What version of acs-engine are you using?

Thanks

jalberto commented 6 years ago

@brendanburns 0.11

Thanks for take a look!

jalberto commented 6 years ago

I actually cannot find an official 2.5.2 release:

screenshot from 2018-01-11 20-38-51

So maybe 2.5.2 is just a dummy version used as default for some reason?

jackfrancis commented 6 years ago

Hi @jalberto could you try to modify the /opt/azure/containers/setup-etcd.sh script to change the assignment of ETCD_VER to v2.3.7?

jalberto commented 6 years ago

I have doubts, Why not latest 3.x version? (I don't want to mess it more)

jackfrancis commented 6 years ago

I assume your cluster was running a v2 of etcd before, things are likelier to come back online if you use that version. (It's the latest v2 released, v2.5.2 was a typo that should have been v2.2.5; this was fixed in master a few weeks ago).

jalberto commented 6 years ago

that worked! thanks!

I am trying to resume the upgrade now

jackfrancis commented 6 years ago

Thanks for being resilient here. You are contributing to acs-engine-driven upgrades becoming more of a 1st class feature, we appreciate it!

jalberto commented 6 years ago

@CecileRobertMichon I think this is not closed yet, I am still evaluating if everything is right after upgrade.

I can see problem mounting azure-disk volumes

CecileRobertMichon commented 6 years ago

@jalberto sorry about that, I thought the issue had been resolved. Re-opening it now.

jalberto commented 6 years ago

no prob @CecileRobertMichon

So after upgrade my PVs using azure-file (shared volumes using CIFS) are not automatically created anymore (I have an storage class) even if created by hand, then it cannot be mounted becuase a permission problem.

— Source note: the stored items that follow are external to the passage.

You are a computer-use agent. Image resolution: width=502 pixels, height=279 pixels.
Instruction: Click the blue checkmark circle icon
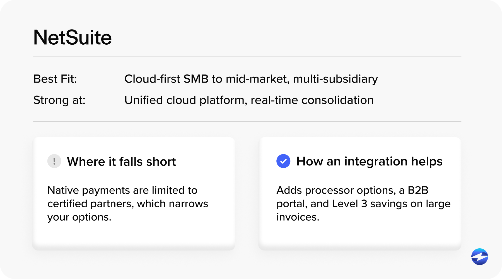pyautogui.click(x=283, y=161)
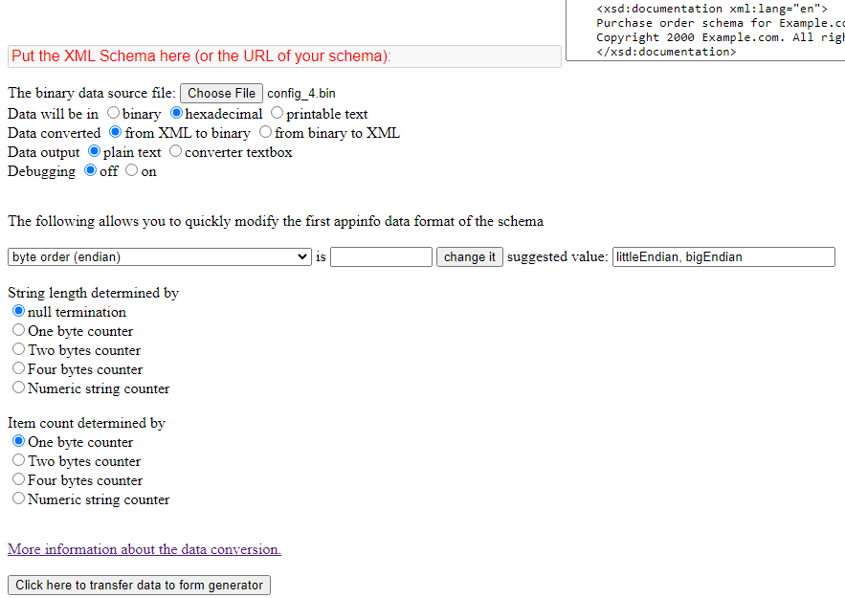Viewport: 845px width, 598px height.
Task: Click transfer data to form generator button
Action: click(x=139, y=585)
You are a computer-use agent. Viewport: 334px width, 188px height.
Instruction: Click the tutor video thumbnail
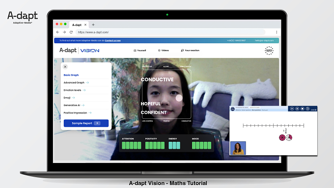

More details in how StorageClass was created: https://github.com/Azure/acs-engine/issues/1506

jalberto commented 6 years ago

I fixed azurefile by deleting adn recreating the StorageClass

Now I got a new problem quite critical:

Multi-Attach error for volume "pvc-3a32c7b6-fd48-11e7-b811-000d3a2da567" Volume is already exclusively attached to one node and can't be attached to another

This happens each time a pod need to move from one node to another. I checked in azure portal and I can see how the disk move to the correct node correctly, and kubectl says the PVC is bound.

probably related to: #2002

andyzhangx commented 6 years ago

@jalberto You got this error when moving pod with an azure disk (not azure file) to another node, right? This could happen since azure disk detach from a node costs minutes in current k8s version, but wait for a few minutes should work.

jalberto commented 6 years ago

@andyzhangx even after 4h still not working

andyzhangx commented 6 years ago

@jalberto could you run "kubectl describe po POD-NAME" and paste the output here?

andyzhangx commented 6 years ago

@jalberto and what's your k8s version? is it managed disk VM or unmanaged disk VM? What's your k8s operations? kubectl drain POD-NAME? I would try to repro this issue in my env if possible.

andyzhangx commented 6 years ago

I have checked the k8s upstream code, it's likely due to incorrect status of volume status, that is the volume is actually removed from one node, while its volume status is not updated, volume still belonging to that node. I tried twice on my env, it could not be easily reproed since it's due to Meltdown patch as you mentioned. So I would suggest you could follow this guide : Volume status out of sync when kubelet restarts, one solution is restart kubelet in the original node and also the node with azure disk (sudo systemctl restart kubelet), and then after a few minutes, check the pod & volume status.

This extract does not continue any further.